Recorrer las noticias y encontrarse con niños muertos lleva siendo una constante por décadas, y cuando uno logra entender (realmente entender) lo que significa que una vida ni empezada ya esté trunca, le invade el silencio de la incomprensión, las imágenes de los niños que uno ama y que están vivos pero podrían no estarlo mañana, en algún titular. Un niño asesinado: ese es el segundo titular más desconsolador posible porque, por más terrible que suene, ya nos hemos acostumbrado a que los niños sean parte de los números, de las víctimas del imbécil mundo “de los adultos”. Pero ¿un niño asesino? Ese titular gana el primer lugar en la carrera de noticias enmudecedoras, estremecedoras, embrutecedoras de neuronas y cimbradoras de realidades.
Al hablar de bullying y temas aledaños soy la primera en compartir mi creencia de que el ser humano es malo por naturaleza: los niños son crueles y aprenden a no serlo. Aprenden, o sea, nosotros les enseñamos. Libros clásicos como El Señor de las Moscas sostienen esta hipótesis de que la violencia es inherente al ser humano y que la ley primaria es la sobrevivencia y el pisoteo del más débil. Sí, a nivel teórico puedo comprenderlo, pero últimamente me topo con más y más noticias de niños y adolescentes asesinos aquí, en nuestro país, cuando antes decíamos “sí, en México hay violencia, pero en Estados Unidos, ¡mira! Los niños se matan en la escuela, aquí no”, y me quedo con el diafragma encogido, la lengua seca y el miedo latiéndome en cada pedazo de la piel. Hoy: dos adolescentes, de 14 y 16 años, asesinan a niña de 14 años y a su hermanita de tres. ¡Tres! ¿Cómo…? ¿Tendrán razón los que por décadas han culpado a los videojuegos, al cine y a la televisión? ¿De dónde viene esta violencia? ¿Es de verdad así de inherente e inevitable o es un monstruo mitológico, un monstruo de caricatura que se alimenta del fuego y las balas? ¿Está en las noticias? ¿Está en la casa? ¿Está oculta en los puños de cada uno de nosotros, esperando la menor provocación? ¿Qué hace que un niño cruce la línea y decida que “no pasa nada”? ¿En qué momento los juegos se convierten en persecuciones, los empujones en puñaladas, el hastío en pérdida de humanidad? ¿Nacemos con humanidad o la adquirimos?

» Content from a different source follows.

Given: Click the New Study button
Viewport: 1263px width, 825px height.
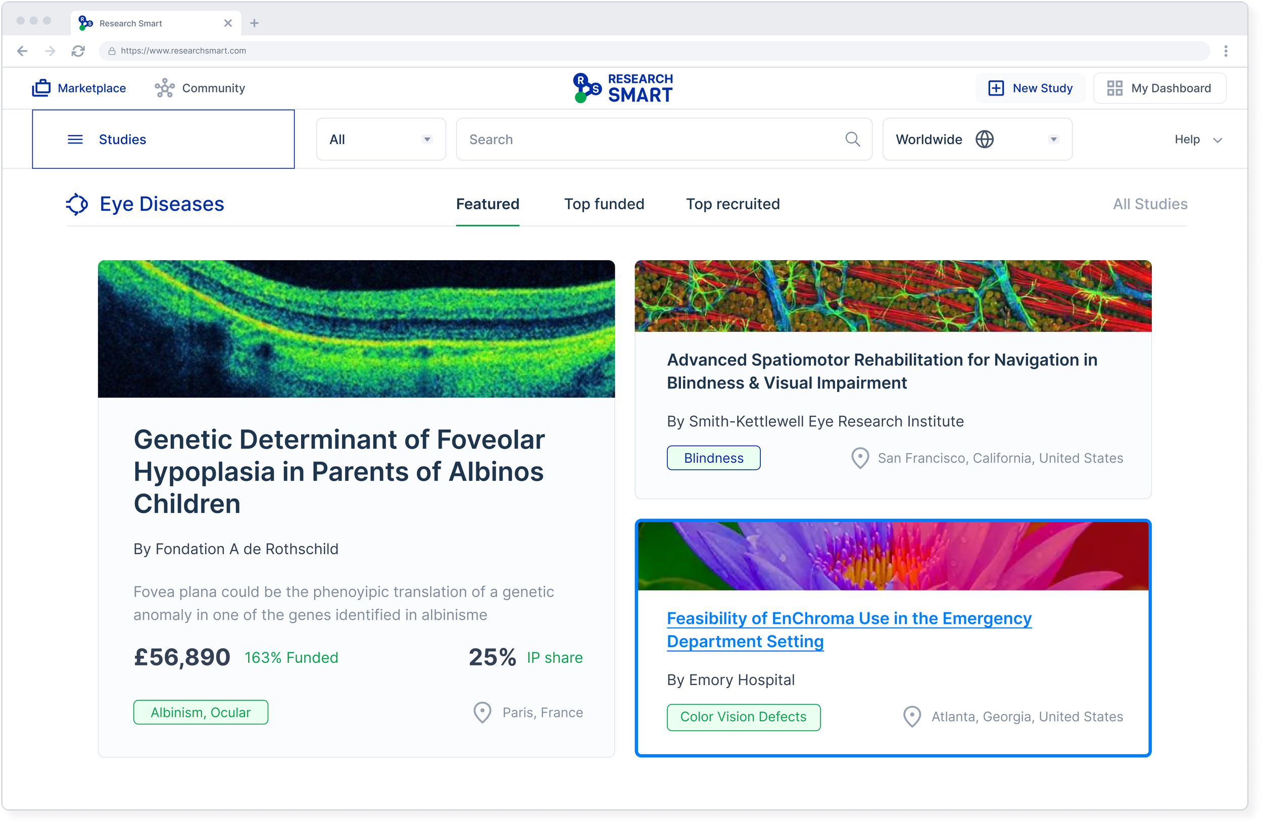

Empecé este texto como suelo empezar mis historias: con una pregunta, esperando que el flujo de ideas me lleve a una posible respuesta, a algo que permita que mi cerebro deje de estar en la cuerda floja de la incertidumbre. Escribo para entender y porque la ilusión de la “respuesta” me tranquiliza. Aunque sea una respuesta y no una solución. O quizá porque, como todos, quisiera encontrar que la culpa la tiene alguien más. Creo que la clave está en el “no pasa nada”. En que la impunidad ante los crímenes de humano a humano es tan flagrante, que hoy matamos igual por misoginia, por celos, por religión, por dinero o porque alguien se nos atravesó cuando íbamos manejando. Hoy matamos porque se puede, porque no pasa nada, porque pareciera que junto al derecho a vivir el mexicano siente que tiene derecho a matar. ¿Hay niños psicópatas? Claro. ¿Serán psicópatas estos niños asesinos? O sea, ¿nacieron con un cable cruzado o se los cruzamos aquí, cuando llegaron? ¿Cuál es la responsabilidad y de quién? El que un niño estuviera expuesto a la guerra, al hambre, a la explotación, a la miseria y a la violencia de cualquier tipo era, ya de siempre, imperdonable. Pero esta es, realmente, la pérdida de la inocencia más cruda e irreversible. El momento en que la piel ya no es un límite, en que el silenciar a alguien para siempre es posibilidad, en que ya, desde semillas, somos tan malos. Ay, ¿por qué, por qué matan los niños?